§ **Assignment**: Beginning with the line that holds "Open the About tab" and ending with the last line of the entries, please output each line exactly, apart from any pictures.

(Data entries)
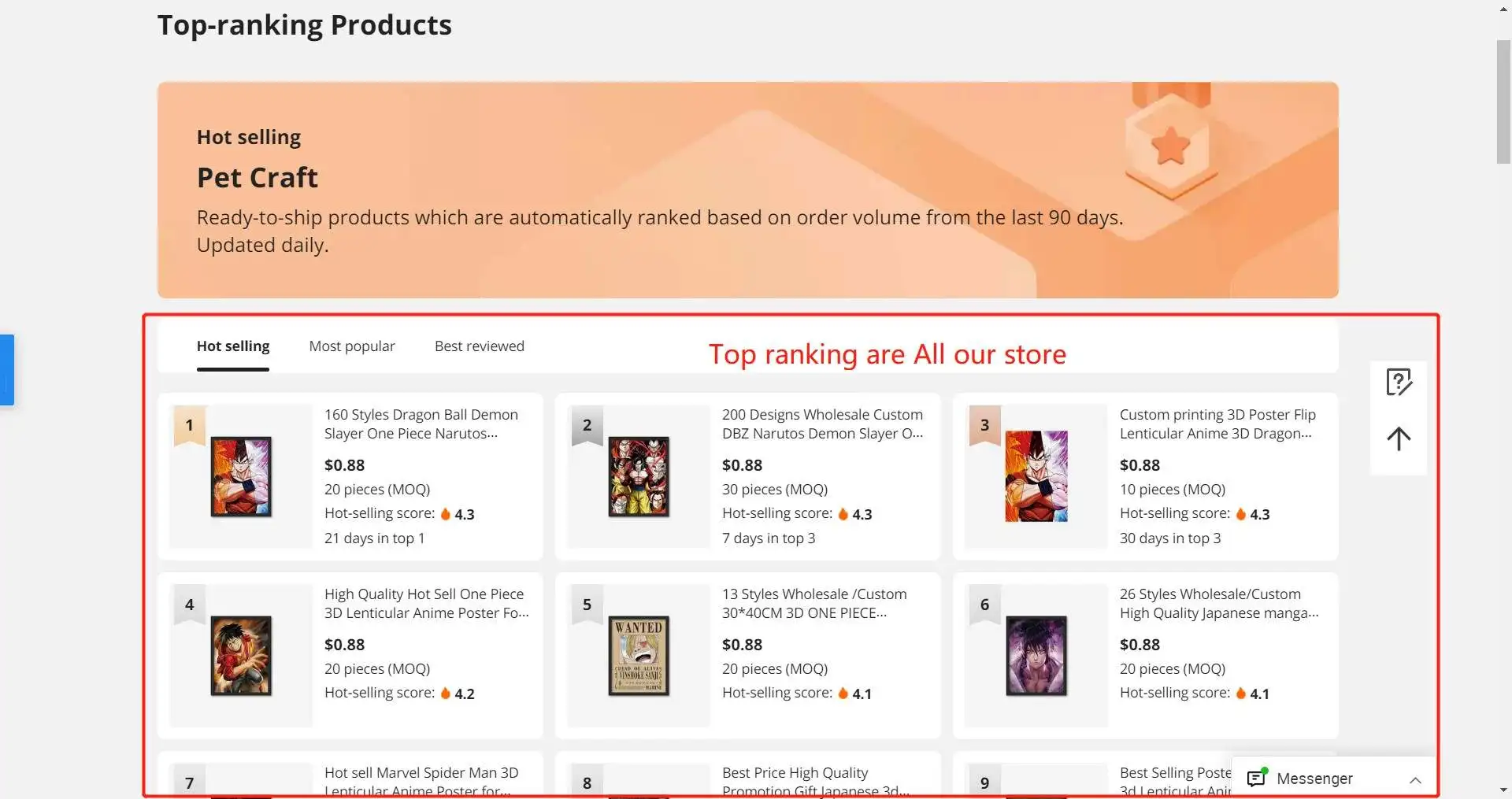Viewport: 1512px width, 799px height.
Task: Select the Hot selling tab
Action: (233, 346)
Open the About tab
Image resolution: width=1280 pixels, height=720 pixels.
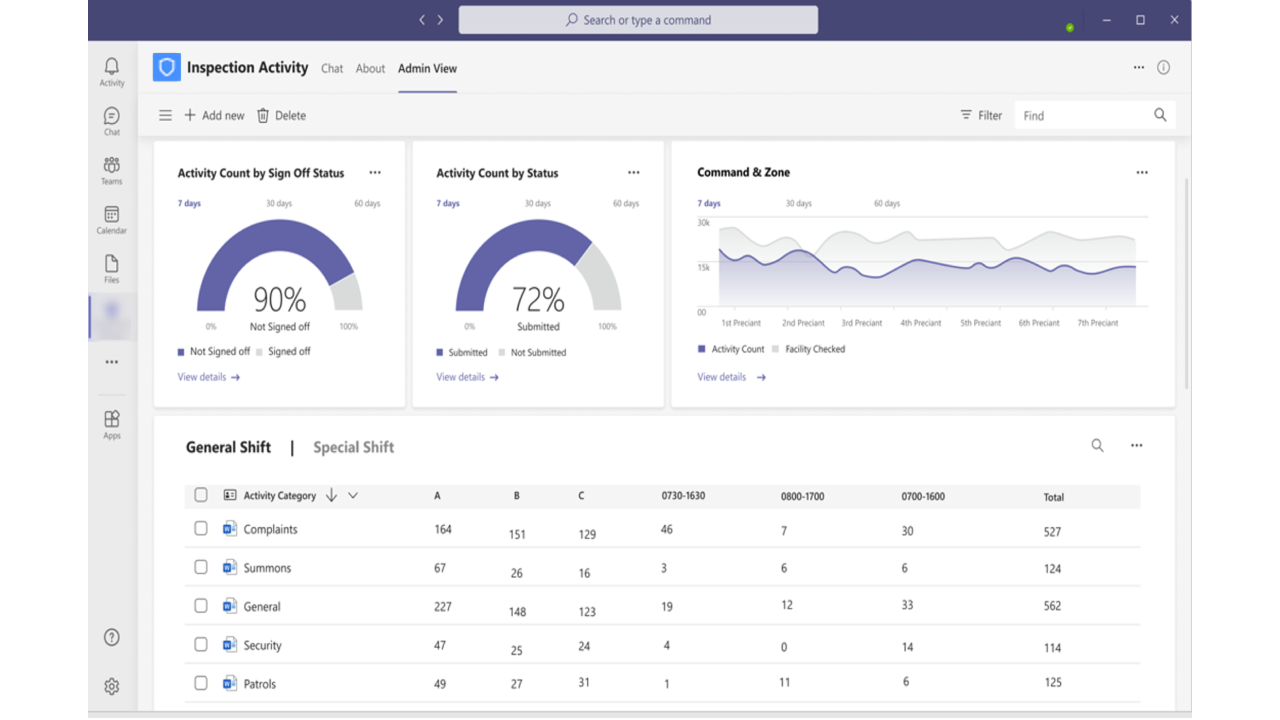(x=370, y=69)
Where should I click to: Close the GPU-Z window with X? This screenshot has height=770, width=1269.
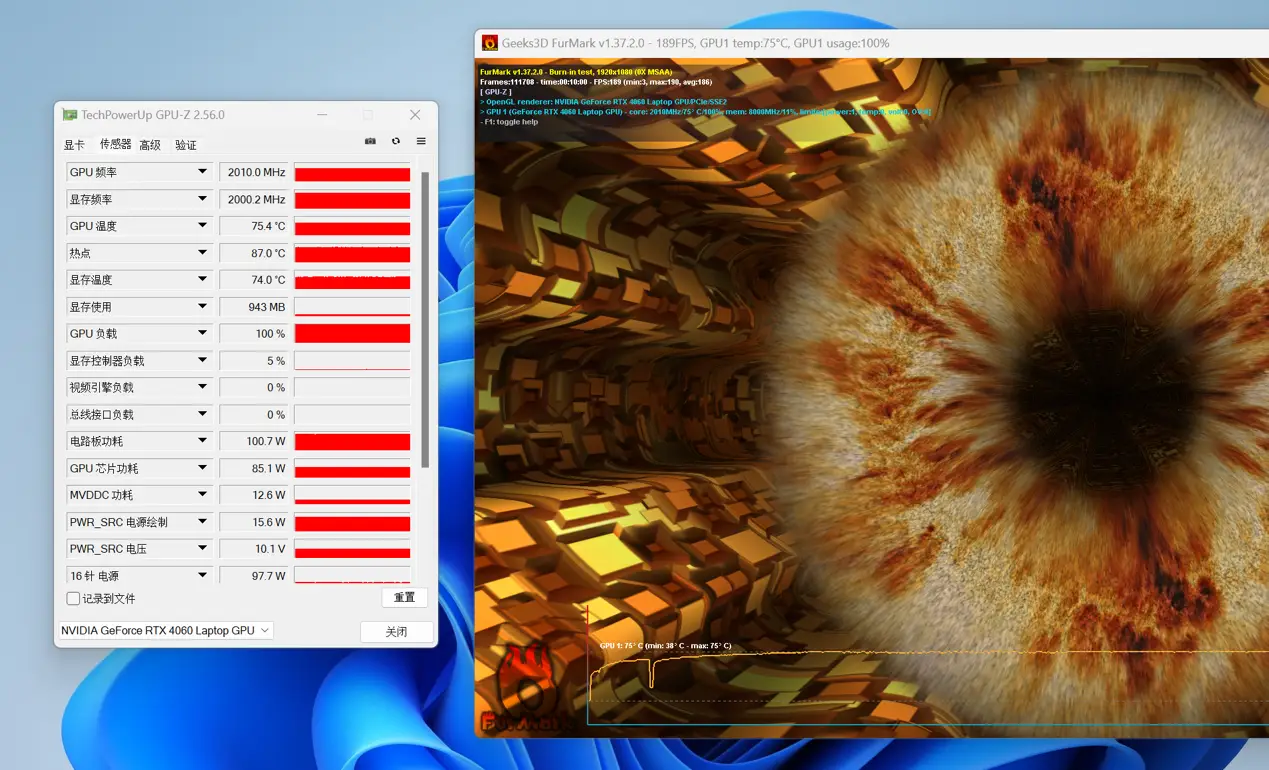pyautogui.click(x=415, y=115)
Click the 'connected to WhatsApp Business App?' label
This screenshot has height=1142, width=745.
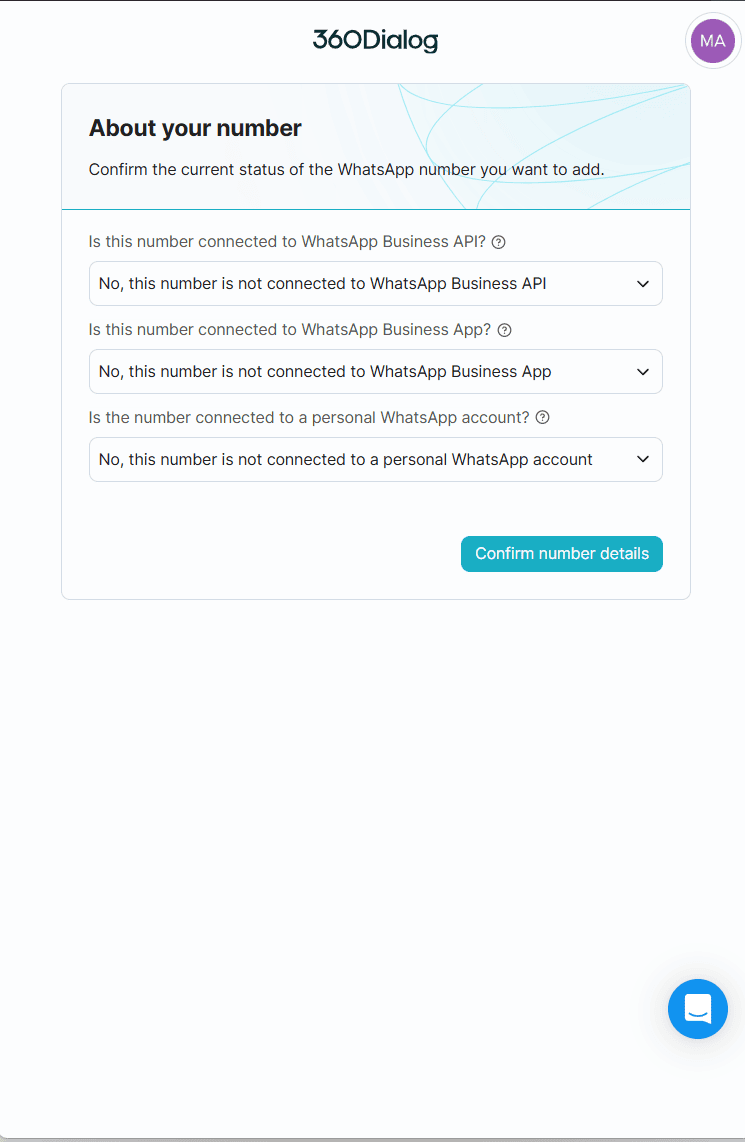point(290,330)
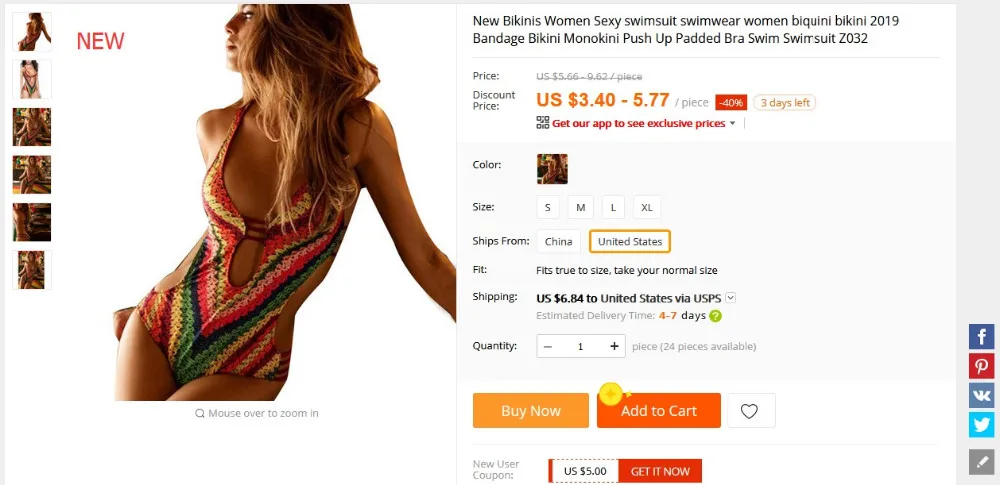The image size is (1000, 485).
Task: Open the pencil edit icon
Action: (982, 461)
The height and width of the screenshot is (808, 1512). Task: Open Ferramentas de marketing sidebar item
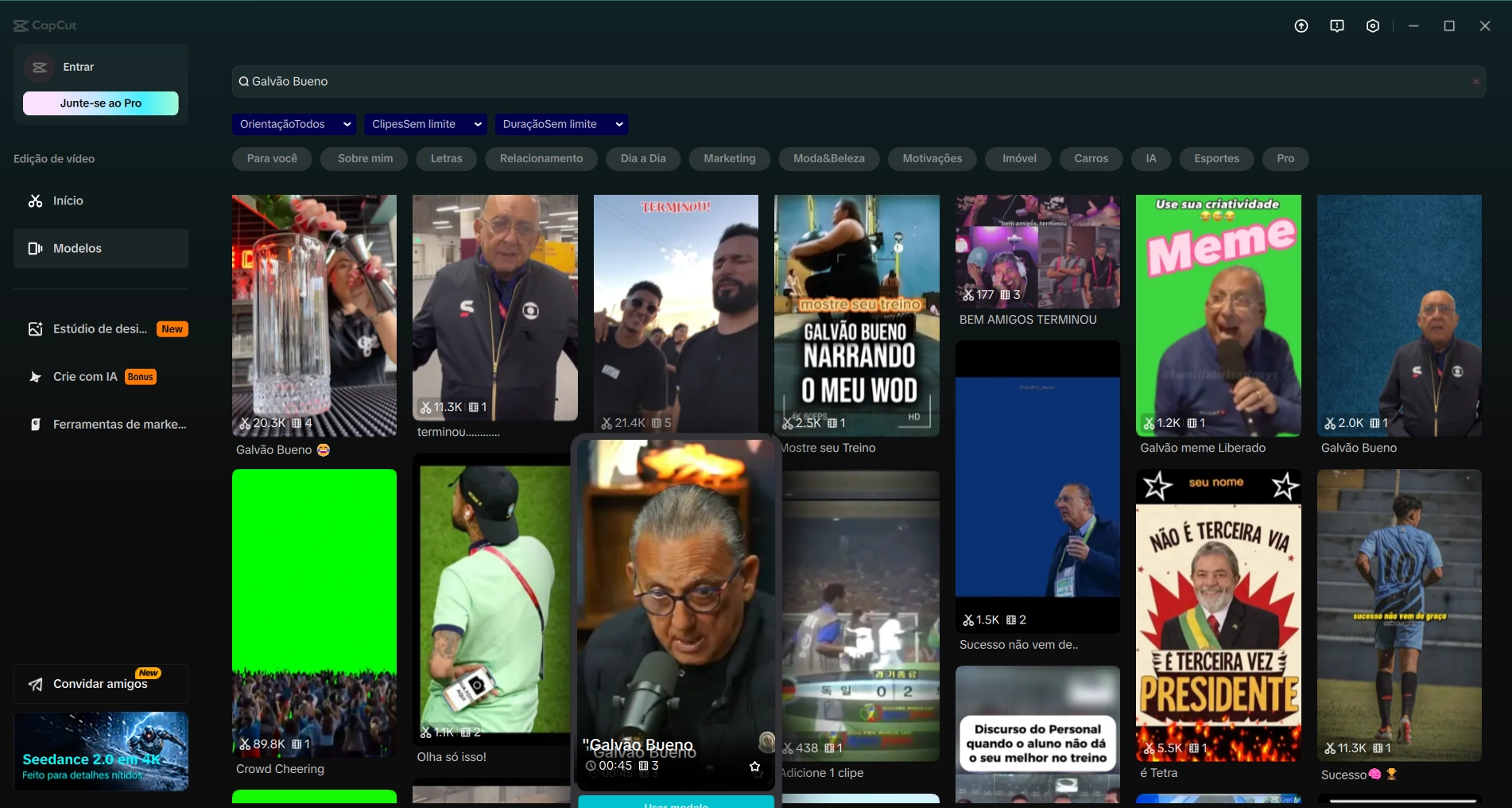pos(101,425)
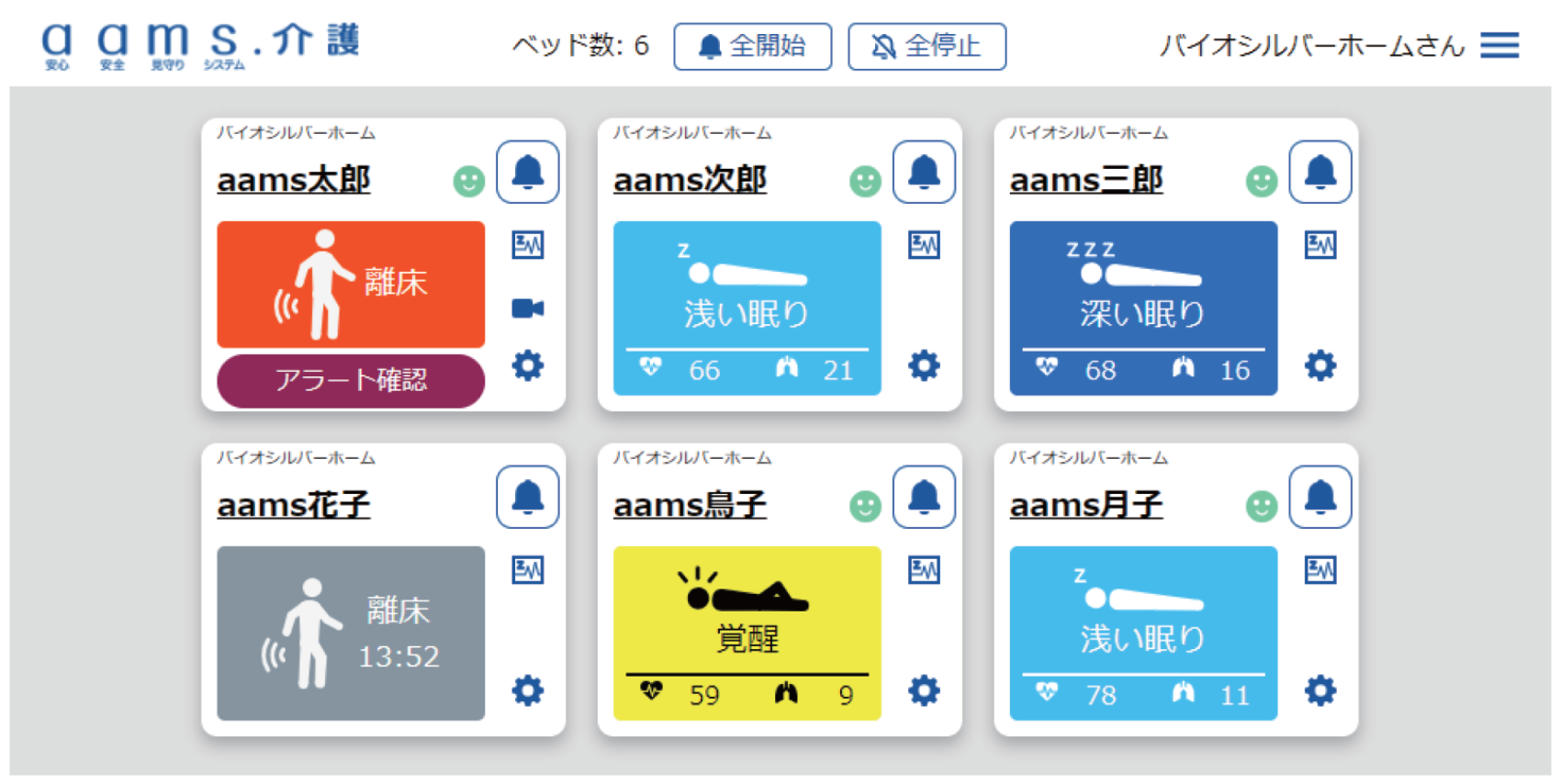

§ **The answer**:
Open the About tab
Image resolution: width=1280 pixels, height=720 pixels.
(x=370, y=69)
Where should I click to: Close the GPU-Z window with X? This screenshot has height=770, width=1269.
pyautogui.click(x=415, y=115)
Click the 'connected to WhatsApp Business App?' label
This screenshot has height=1142, width=745.
point(290,330)
The image size is (1000, 485).
Task: Open the pencil edit icon
Action: (982, 461)
The height and width of the screenshot is (808, 1512). Task: Open Ferramentas de marketing sidebar item
pos(101,425)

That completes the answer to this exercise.